-- Opening Marker --

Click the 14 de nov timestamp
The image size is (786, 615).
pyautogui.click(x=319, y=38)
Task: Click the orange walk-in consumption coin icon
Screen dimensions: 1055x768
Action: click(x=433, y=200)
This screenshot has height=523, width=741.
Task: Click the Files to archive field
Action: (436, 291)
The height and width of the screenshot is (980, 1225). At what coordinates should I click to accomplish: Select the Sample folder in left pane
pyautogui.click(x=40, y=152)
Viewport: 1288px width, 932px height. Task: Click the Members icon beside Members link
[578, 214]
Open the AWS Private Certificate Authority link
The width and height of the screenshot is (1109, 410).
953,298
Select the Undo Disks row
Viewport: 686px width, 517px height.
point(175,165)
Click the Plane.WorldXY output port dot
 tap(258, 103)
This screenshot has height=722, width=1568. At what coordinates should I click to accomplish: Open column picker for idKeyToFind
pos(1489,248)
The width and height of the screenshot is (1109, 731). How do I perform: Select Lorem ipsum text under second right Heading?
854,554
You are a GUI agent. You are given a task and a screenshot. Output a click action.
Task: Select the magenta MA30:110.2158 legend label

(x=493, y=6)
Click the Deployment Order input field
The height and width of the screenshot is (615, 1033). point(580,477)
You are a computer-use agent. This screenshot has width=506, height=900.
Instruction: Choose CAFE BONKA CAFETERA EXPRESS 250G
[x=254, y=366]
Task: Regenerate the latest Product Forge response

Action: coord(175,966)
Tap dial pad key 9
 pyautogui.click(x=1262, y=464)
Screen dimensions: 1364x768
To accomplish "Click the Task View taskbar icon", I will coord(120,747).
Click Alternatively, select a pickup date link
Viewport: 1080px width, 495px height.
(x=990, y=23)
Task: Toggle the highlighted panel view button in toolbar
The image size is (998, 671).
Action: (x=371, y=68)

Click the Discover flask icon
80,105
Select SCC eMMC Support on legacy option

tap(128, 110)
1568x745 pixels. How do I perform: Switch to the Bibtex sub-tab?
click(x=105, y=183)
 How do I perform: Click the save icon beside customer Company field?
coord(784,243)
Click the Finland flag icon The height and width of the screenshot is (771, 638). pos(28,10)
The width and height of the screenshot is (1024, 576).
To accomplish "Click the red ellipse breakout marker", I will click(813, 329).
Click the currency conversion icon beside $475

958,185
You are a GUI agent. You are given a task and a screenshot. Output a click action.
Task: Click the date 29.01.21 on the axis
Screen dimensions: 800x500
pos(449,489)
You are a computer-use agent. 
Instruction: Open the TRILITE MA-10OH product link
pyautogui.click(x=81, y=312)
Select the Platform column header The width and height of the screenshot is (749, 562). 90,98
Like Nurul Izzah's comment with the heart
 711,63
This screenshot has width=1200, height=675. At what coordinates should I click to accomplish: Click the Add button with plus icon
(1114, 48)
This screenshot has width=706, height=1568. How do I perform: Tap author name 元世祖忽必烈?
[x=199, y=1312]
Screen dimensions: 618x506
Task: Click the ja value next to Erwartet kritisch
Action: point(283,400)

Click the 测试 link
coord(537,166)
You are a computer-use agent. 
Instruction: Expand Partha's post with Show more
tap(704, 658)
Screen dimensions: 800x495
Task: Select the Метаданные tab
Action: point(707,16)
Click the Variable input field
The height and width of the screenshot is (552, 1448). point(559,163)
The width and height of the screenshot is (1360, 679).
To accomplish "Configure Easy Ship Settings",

-- Closing Marker --

WORK TASK: Above are the records; print exactly the lines from the line with "Click the Finland" to the line with "Select the Platform", including both, and nothing else.

RESULT BELOW:
Click the Finland flag icon The height and width of the screenshot is (771, 638). pos(28,10)
The width and height of the screenshot is (1024, 576).
To accomplish "Click the red ellipse breakout marker", I will click(813, 329).
Click the currency conversion icon beside $475

958,185
You are a GUI agent. You are given a task and a screenshot. Output a click action.
Task: Click the date 29.01.21 on the axis
Screen dimensions: 800x500
pos(449,489)
You are a computer-use agent. 
Instruction: Open the TRILITE MA-10OH product link
pyautogui.click(x=81, y=312)
Select the Platform column header The width and height of the screenshot is (749, 562). 90,98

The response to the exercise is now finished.